More than 150 years ago, an ambitious woman named Belva Lockwood, with an education degree in hand, embarked on a new career at 249 Front St. in Owego and became the principal of the then Owego Female Seminary from 1863 to 1865.
Today, Julie and Ike Lovelass, along with Ike’s father, Lester, are starting a new chapter of history with their own ambitious qualities, by transforming the Front Street property, located just a few hundred feet east of the Church Street intersection, into the Belva Lockwood Inn. The Lovelass’ also own and operate the Owego Kitchen on Lake Street.
Julie commented, “I am fascinated by Belva Lockwood’s story, and part of this whole journey is to share it.”
Belva Lockwood studied law in the 1870’s, a noteworthy accomplishment for a woman of that time period, and then lobbied Congress to pass an anti-discrimination law to give women the right to practice in any federal court. Lockwood became the first woman to practice before the Supreme Court after President Rutherford B. Hayes signed the law in 1879. Lockwood is also known to have authored several articles about the women’s suffragist movement.
A notable fact, Lockwood ran for President of the United States twice, once in 1884 against Grover Cleveland, and again in 1888, opposing Benjamin Harrison, which, last year, prompted County Historian Emma Sedore, to suggest that the historic marker located outside 249 Front St. be updated to honor Lockwood’s accomplishments. It has since been changed.
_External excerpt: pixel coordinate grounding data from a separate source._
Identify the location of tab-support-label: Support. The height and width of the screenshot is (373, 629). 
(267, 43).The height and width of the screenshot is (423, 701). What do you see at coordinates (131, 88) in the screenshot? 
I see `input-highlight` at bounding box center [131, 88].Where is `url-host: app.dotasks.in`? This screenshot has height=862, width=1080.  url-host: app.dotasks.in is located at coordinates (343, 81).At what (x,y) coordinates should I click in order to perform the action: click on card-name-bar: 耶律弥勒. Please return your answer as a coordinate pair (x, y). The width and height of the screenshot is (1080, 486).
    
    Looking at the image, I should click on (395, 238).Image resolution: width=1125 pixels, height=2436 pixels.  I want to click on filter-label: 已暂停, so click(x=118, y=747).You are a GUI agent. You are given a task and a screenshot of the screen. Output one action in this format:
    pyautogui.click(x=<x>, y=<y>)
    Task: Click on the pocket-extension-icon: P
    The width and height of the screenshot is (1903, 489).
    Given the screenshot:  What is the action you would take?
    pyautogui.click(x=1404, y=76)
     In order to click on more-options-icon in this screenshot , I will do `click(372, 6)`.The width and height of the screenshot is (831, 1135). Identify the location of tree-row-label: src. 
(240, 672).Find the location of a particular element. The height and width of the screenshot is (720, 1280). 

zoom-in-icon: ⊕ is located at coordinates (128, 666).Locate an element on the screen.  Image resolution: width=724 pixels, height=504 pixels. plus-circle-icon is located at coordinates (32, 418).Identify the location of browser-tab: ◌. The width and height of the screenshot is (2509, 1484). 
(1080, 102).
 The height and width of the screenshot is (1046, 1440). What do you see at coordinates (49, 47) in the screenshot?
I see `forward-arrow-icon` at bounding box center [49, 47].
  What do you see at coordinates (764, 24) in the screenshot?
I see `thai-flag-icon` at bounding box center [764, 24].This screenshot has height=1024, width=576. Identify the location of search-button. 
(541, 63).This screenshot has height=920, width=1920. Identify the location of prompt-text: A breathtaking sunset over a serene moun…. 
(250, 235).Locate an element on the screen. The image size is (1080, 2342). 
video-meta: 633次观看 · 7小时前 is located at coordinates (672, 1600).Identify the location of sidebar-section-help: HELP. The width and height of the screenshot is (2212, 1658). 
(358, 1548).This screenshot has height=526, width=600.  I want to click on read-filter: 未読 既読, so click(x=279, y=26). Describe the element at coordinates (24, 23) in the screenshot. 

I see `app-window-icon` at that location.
Sedore pointed out, too, that Lockwood was so well respected that three communities in the United States were named for her – Belva, West Virginia; Lockwood, California; and, a little closer to home, Lockwood, N.Y.
An inductee at the National Women’s Hall of Fame at Seneca Falls, N.Y., Lockwood’s portrait is on display at the National Portrait Gallery in Washington, D.C.
The U.S.S. Belva Lockwood, a WWII merchant liberty ship, was named for her, and one of three figureheads of Lockwood is carved on a ship now displayed at Connecticut’s Mystic Seaport museum.
Lockwood did return to Owego in 1909, when she was welcomed back during what was called “Old Home Week,” and where she was a special guest speaker.
The Lovelass’ first toured the property in October last year.
Julie commented, “When we walked in, we felt an immediate connection.”
By November, the purchase was finalized, and with Ike and Lester managing a majority of the work today, along with the help of local tradesmen, progress has been moving right along.
Not to be confused with a bed-and-breakfast, Julie explained, “This will be a luxurious inn with hotel-style amenities, and also boutique-like linens and other accessories.”
The inn will feature five individual rooms with queen-sized beds and private baths, one with a claw foot tub and the rest with showers. One disabled-access room will be located on the first floor, and a ramp will be built for access into the house.
Finished rooms will be named the “Hiawatha Island Room,” a room that overlooks the river and features a fireplace, along with the “Glass Room,” which will showcase creative glass artistry by a local artist, and the “Eagles Room,” a nod to the Fraternal Home of the Eagles Club who used the house during the mid-1900’s.
All floors inside were found intact and will be restored, Julie said, and, in addition, she is pleased that original doorknobs and other antique fixtures, like door hinges, still exist at the property. Detailed woodwork encompasses the trim around the windows, and several doors are original to the house. Other doors, architecturally salvaged, and specialty-crafted items will be added. Several glass chandeliers are also part of the lighting plan.
Water damage from a leaky roof caused the plaster molding to be compromised, and the front porch, an add-on from a more recent time, will be rebuilt.
Another notable fact, an underground tunnel was found in the basement of the home, which is presumed, but not confirmed, to be part of an escape route, and similar to other homes in the area.
The Belva Lockwood Inn is expected to be open by the fall of 2018. With a full kitchen on-site, catering for special events will be offered such as rehearsal dinners, small weddings and bridal showers, just to name a few, and will accommodate upwards of 50 people.
A liquor license for both the Inn and the catering business will be applied for, and reservations will be taken by summer.
Another level of excitement, the Inn will be featured in an upcoming segment of the HGTV series, “Hunting Vintage,” to be aired in late spring.
Julie commented, “We appreciate the support of the community,” and added, “It’s been nice to see people walk by and look, or slow down when they drive by.”